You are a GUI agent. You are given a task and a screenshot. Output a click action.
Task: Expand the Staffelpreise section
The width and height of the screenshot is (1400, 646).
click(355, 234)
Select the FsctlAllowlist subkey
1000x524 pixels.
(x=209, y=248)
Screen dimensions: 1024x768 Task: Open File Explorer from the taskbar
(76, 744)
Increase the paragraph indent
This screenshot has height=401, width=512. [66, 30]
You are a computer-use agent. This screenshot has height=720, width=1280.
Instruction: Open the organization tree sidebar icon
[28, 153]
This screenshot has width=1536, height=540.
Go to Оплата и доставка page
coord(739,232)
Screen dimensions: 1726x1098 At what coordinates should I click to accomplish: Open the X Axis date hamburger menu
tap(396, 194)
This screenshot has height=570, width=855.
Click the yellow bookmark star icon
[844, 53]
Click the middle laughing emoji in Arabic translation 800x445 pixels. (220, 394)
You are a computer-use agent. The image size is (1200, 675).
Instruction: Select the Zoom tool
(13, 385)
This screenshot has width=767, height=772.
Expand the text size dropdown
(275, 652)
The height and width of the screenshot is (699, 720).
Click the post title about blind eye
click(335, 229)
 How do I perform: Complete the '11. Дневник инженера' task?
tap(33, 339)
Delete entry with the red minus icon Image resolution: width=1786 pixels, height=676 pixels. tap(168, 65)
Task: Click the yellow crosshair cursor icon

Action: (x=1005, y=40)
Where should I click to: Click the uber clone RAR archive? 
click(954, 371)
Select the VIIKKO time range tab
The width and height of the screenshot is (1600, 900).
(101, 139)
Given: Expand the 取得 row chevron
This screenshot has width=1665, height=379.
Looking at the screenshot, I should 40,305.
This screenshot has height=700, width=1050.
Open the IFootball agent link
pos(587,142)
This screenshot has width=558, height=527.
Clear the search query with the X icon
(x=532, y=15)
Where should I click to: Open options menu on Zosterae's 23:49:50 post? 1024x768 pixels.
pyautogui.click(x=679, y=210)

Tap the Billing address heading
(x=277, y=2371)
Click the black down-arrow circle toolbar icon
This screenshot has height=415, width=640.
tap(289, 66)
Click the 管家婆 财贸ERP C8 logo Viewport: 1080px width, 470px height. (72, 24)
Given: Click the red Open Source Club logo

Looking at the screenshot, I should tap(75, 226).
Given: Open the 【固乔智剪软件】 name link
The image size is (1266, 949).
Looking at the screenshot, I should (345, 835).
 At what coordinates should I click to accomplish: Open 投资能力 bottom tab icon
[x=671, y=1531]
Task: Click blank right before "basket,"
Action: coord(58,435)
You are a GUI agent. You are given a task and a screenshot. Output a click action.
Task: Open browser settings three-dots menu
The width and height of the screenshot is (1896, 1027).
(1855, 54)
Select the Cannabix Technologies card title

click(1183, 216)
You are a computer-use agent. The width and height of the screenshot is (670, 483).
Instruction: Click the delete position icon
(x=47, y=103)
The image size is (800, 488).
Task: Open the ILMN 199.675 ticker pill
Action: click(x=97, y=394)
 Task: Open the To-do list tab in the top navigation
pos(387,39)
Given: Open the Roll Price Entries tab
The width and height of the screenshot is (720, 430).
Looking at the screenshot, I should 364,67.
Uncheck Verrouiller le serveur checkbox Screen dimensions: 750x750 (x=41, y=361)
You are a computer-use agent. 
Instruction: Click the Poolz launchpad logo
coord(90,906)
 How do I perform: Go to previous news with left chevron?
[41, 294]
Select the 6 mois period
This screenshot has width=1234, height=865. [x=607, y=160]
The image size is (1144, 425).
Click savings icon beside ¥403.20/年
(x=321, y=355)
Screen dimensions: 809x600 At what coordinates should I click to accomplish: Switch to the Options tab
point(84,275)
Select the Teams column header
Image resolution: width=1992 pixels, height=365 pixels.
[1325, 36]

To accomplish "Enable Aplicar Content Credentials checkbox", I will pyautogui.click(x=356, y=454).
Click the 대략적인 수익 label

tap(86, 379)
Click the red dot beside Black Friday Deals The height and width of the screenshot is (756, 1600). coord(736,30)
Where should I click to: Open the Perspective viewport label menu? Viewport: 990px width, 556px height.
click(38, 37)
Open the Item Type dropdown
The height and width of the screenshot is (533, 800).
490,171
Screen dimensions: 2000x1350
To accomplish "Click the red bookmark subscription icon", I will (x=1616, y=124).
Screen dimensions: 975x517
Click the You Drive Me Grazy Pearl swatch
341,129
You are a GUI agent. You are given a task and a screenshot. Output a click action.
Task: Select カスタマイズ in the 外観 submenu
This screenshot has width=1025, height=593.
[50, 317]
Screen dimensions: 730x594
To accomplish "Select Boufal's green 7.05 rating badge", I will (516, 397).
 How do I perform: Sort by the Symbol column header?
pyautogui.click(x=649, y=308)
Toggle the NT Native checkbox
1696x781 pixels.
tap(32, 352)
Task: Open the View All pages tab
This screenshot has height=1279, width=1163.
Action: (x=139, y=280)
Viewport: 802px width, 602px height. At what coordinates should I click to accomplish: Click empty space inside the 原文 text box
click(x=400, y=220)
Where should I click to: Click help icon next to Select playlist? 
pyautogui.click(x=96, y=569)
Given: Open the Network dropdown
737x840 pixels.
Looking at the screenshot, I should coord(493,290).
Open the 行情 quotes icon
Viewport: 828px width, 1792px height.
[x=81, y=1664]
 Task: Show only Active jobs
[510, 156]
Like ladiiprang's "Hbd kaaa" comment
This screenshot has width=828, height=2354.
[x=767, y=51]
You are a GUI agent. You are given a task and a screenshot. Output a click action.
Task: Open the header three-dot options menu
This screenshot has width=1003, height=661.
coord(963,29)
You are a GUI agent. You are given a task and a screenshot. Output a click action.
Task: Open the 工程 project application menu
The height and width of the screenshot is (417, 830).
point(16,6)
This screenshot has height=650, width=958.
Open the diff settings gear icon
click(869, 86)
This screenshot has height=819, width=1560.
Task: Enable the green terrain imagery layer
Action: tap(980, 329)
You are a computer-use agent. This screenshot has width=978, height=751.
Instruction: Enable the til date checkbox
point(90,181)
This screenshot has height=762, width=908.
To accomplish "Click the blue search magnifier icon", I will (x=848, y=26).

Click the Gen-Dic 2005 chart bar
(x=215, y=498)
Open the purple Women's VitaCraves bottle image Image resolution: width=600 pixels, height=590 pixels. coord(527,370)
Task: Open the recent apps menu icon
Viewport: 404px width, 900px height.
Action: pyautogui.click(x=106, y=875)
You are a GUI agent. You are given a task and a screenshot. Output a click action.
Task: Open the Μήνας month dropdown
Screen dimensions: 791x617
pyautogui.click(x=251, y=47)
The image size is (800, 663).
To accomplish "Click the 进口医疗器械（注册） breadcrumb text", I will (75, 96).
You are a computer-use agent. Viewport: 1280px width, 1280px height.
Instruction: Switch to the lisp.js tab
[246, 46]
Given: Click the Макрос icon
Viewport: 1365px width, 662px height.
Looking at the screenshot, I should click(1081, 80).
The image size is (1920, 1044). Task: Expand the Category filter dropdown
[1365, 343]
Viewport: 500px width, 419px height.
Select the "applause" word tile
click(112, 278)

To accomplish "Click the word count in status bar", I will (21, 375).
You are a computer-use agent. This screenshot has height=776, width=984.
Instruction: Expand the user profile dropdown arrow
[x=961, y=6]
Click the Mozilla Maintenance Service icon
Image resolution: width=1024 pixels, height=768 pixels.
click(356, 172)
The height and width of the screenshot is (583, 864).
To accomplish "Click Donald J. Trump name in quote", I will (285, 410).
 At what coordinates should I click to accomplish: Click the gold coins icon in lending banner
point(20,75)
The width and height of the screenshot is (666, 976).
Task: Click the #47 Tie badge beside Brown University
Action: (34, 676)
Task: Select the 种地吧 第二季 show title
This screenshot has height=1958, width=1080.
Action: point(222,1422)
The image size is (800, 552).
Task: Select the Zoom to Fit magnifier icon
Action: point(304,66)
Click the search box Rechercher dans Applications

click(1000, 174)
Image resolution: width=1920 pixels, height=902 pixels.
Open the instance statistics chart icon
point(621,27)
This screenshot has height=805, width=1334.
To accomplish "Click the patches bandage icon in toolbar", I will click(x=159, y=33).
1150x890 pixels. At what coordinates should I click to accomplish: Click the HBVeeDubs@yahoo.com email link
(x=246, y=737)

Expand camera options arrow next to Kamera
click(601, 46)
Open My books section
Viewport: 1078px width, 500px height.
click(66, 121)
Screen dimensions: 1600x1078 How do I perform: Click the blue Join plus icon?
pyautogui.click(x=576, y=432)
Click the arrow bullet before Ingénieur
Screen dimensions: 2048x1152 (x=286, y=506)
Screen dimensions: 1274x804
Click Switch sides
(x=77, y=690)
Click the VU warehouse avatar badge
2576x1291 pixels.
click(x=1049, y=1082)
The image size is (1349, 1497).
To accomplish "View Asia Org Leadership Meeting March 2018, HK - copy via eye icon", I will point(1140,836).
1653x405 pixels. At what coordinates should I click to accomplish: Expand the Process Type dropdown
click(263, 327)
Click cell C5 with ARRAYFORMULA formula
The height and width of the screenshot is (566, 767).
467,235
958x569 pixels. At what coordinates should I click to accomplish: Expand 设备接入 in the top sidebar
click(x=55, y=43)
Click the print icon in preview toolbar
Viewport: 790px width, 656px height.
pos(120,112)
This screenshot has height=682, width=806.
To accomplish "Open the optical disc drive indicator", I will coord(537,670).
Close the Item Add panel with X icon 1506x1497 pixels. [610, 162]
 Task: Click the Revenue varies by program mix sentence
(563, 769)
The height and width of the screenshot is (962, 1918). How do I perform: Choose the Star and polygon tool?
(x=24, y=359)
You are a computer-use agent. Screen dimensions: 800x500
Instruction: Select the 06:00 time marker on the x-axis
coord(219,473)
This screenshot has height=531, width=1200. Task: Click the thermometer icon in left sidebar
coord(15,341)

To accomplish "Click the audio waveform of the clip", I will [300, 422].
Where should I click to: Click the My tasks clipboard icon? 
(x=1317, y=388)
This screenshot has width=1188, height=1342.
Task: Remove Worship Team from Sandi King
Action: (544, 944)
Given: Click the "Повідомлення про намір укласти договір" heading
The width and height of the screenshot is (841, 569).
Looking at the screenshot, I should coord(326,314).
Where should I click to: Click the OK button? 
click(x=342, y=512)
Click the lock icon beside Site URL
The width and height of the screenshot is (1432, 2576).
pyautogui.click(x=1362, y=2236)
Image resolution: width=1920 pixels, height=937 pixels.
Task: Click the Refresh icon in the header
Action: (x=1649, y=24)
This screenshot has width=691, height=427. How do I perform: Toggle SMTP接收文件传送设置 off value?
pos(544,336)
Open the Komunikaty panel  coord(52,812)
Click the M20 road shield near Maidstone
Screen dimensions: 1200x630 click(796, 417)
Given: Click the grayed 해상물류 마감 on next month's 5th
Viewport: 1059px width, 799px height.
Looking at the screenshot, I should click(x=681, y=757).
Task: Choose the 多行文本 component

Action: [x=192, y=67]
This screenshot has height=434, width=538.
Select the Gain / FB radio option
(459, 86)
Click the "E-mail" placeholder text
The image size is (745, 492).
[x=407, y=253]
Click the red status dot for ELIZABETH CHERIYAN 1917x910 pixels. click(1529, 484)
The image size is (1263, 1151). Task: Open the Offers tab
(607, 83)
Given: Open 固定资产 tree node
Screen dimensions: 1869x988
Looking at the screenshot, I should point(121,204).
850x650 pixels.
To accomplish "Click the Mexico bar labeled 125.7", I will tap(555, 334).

**Exercise directions:** Determine the number of lines in the data above that include the word "month", then answer with that number alone.

**The answer:** 2